▸ **Exercise goal**
Could you copy out every line of the data where the word "will" occurs?
BEGIN
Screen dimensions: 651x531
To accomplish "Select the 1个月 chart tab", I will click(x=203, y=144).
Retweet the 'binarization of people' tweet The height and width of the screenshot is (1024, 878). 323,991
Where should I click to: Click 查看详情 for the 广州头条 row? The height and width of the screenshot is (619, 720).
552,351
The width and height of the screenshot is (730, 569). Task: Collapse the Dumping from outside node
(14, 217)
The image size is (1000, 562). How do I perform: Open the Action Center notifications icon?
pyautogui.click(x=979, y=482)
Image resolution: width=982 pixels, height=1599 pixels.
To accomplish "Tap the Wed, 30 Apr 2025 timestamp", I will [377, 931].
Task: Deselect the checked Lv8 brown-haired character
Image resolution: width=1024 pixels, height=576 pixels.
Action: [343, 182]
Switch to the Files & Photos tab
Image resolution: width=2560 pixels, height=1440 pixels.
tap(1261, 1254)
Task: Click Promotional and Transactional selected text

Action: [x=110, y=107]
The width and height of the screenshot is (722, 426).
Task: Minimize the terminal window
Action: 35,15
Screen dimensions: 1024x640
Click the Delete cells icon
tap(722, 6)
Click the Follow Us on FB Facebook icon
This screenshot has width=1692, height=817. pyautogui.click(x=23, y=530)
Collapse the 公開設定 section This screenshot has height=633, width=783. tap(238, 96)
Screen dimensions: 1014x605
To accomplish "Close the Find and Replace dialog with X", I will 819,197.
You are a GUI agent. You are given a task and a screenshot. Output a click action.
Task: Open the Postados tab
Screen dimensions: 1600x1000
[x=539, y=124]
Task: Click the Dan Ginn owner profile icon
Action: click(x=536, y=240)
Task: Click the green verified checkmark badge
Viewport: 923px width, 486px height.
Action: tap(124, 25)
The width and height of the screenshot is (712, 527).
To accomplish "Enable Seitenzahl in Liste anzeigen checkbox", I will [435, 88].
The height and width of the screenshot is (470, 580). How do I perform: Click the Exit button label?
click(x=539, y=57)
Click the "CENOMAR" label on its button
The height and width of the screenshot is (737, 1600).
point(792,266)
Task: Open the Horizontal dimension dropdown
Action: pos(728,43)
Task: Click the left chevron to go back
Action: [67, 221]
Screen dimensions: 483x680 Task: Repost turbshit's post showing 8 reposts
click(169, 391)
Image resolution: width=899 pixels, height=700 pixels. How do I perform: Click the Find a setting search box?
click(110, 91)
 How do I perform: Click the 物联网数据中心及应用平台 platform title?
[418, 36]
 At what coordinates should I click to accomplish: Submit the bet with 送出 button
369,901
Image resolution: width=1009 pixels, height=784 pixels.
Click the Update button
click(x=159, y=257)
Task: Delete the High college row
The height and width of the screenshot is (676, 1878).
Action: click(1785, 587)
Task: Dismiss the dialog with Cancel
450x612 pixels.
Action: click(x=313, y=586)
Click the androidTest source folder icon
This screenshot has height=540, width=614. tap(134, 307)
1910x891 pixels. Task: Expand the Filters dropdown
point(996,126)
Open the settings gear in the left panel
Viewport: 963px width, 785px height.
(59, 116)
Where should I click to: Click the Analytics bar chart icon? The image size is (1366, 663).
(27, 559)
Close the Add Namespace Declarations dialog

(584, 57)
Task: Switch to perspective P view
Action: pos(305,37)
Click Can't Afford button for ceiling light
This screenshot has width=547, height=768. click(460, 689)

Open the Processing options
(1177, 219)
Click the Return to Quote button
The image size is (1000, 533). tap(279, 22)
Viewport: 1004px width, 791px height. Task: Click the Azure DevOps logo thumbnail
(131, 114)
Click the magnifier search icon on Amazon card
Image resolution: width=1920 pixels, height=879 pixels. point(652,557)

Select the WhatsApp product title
END
▸ **Response below**
To accomplish "Select the 1个月 chart tab", I will click(x=203, y=144).
To accomplish "Tap the Wed, 30 Apr 2025 timestamp", I will [377, 931].
To accomplish "Close the Find and Replace dialog with X", I will 819,197.
To accomplish "Enable Seitenzahl in Liste anzeigen checkbox", I will [435, 88].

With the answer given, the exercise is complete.